EXERCISES TO COMPLETE:
1. Going by the post about the Shelley's Ghost website, list the layers of information that items on that site can carry.
2. From the post about the Shelley's Ghost website, output the text starting with "Another feature that" and going on through "in virgin snow.".
3. According to the post about the Shelley's Ghost website, who prepared the classroom materials offered as pdf downloads?

PASSAGE PROVIDED:
Another feature that I hope more of the GLAM sector will take on board is a sort of layered presentation. In Shelley's Ghost, most items get a description, which sets facts in context; some get a transcription, if the handwriting warrants it; a list of owners, thus giving the chain of provenance, often a succession of Barons Abinger; references -- I'm not completely sure what this means -- perhaps the scholarly works in which the item was first made public or was most thoroughly described; and, crucially and to me innovatively, a tab inviting comments. I took advantage of this last, and am rather torn, in that I was the first to do so for all the pages I was interested in.  I suppose that made me the first of a new genus! Certainly I felt I was treading in virgin snow.

Social media
The website seems to make excellent use of social media, with Facebook and Twitter buttons at the top of each page, and in addition another button labelled "share", which pops out to reveal scores of ways to tell the world what you think of the content, from A1- Webmarks to Zootool. On the other hand, you could argue that the website makes zero use of social media, in that the pages I looked at said Tweets 0, Share 0. Those who put the time into designing the site, and those who argued in committee meetings for the inclusion of social media, might well say that you can lead a horse to water but you can't make it drink. I would counter that putting buttons on a site isn't enough; you have to make yourself known on social media with an active campaign. I am thinking here of poor William Godwin and his dire diaries, of which more another time. Anyway, this is a Wollstonecraft blog, not a website critique blog. (Bodleian, if you want me to handle your next social media campaign, just ask.)

Classroom materials
There is a series of pdf downloads of classroom materials that tie in to the National Curriculum, prepared by Oxford University's Classics Outreach Officer. (I suppose the Cambridge equivalent is Mary Beard.) (Geek joke.) My favourite of these sheets is "A Vindication of A Vindication", which asks the pupils to "read a passage of the Vindication of the Rights of Woman. Rewrite it as an article for the national media, from the point of view of a modern feminist."

PROVIDED MATERIAL:
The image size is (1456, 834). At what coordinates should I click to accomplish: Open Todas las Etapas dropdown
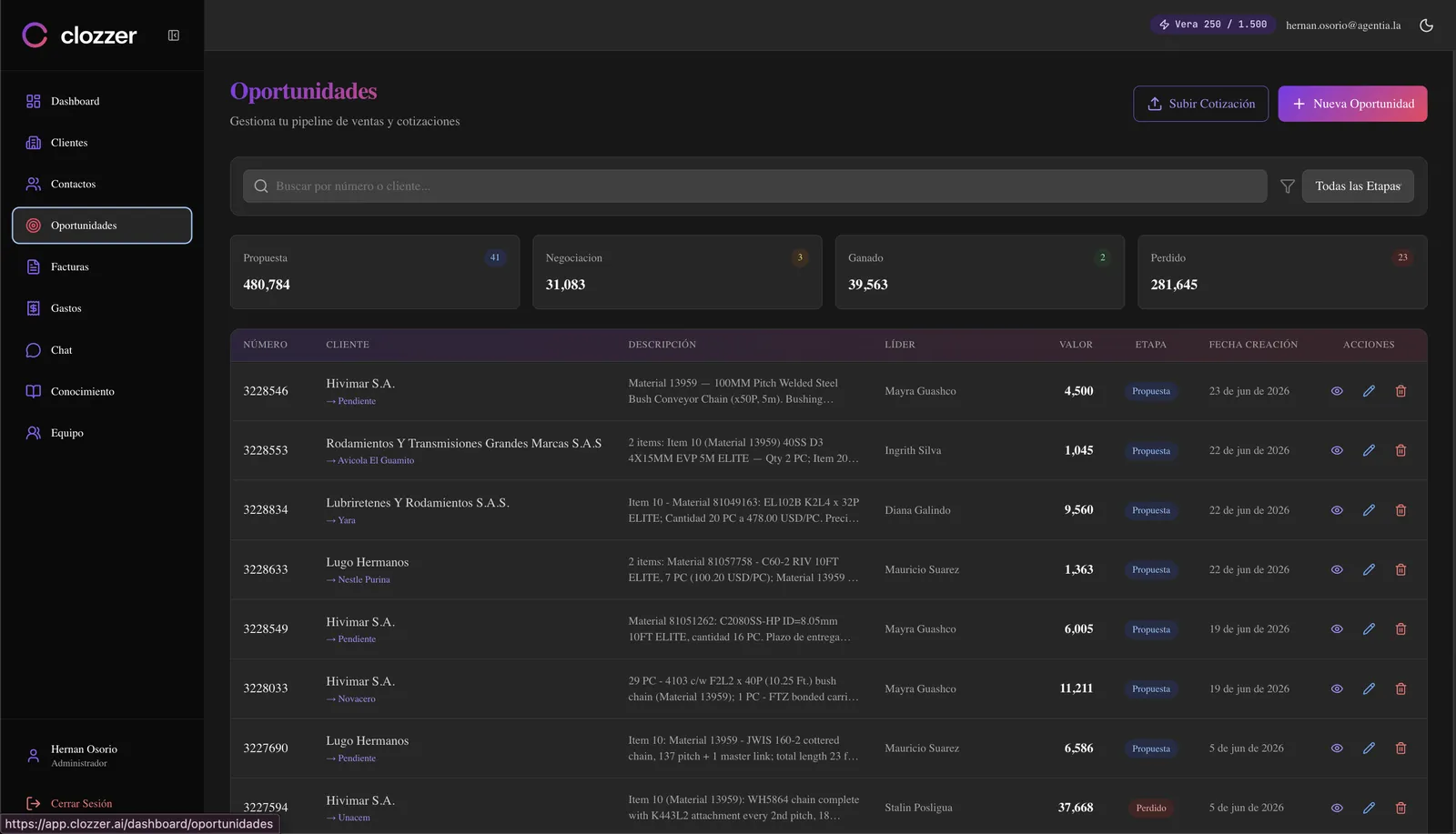pyautogui.click(x=1358, y=186)

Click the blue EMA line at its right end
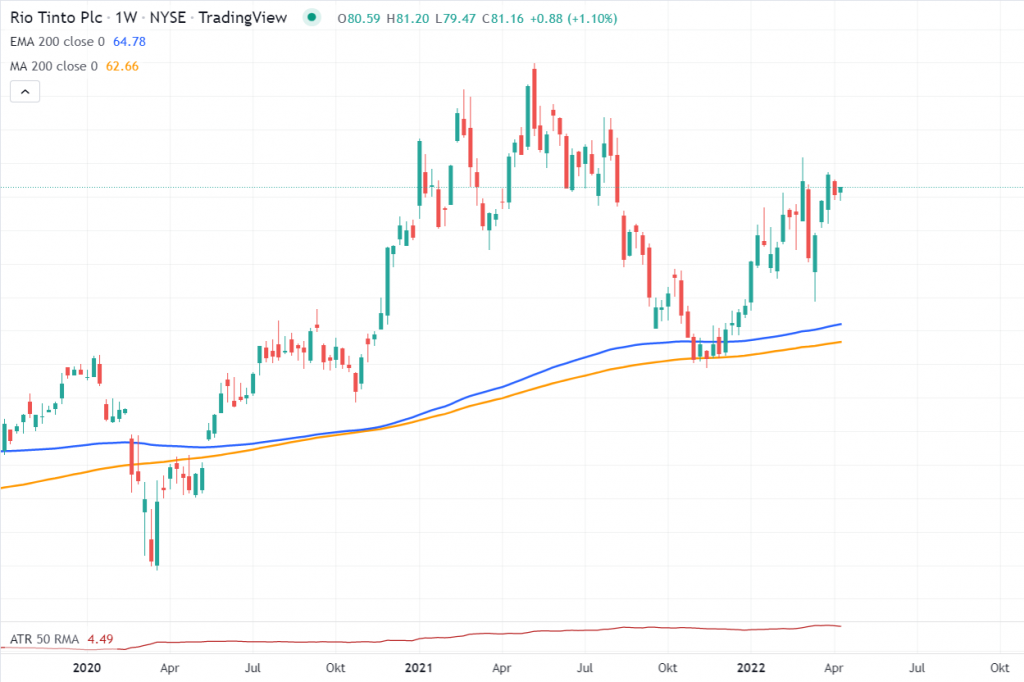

ANSWERS TO THE TASKS:
1.
- A description
- A transcription
- A list of owners
- References
- A tab inviting comments

2.
Another feature that I hope more of the GLAM sector will take on board is a sort of layered presentation. In Shelley's Ghost, most items get a description, which sets facts in context; some get a transcription, if the handwriting warrants it; a list of owners, thus giving the chain of provenance, often a succession of Barons Abinger; references -- I'm not completely sure what this means -- perhaps the scholarly works in which the item was first made public or was most thoroughly described; and, crucially and to me innovatively, a tab inviting comments. I took advantage of this last, and am rather torn, in that I was the first to do so for all the pages I was interested in.  I suppose that made me the first of a new genus! Certainly I felt I was treading in virgin snow.

3. Oxford University's Classics Outreach Officer prepared them.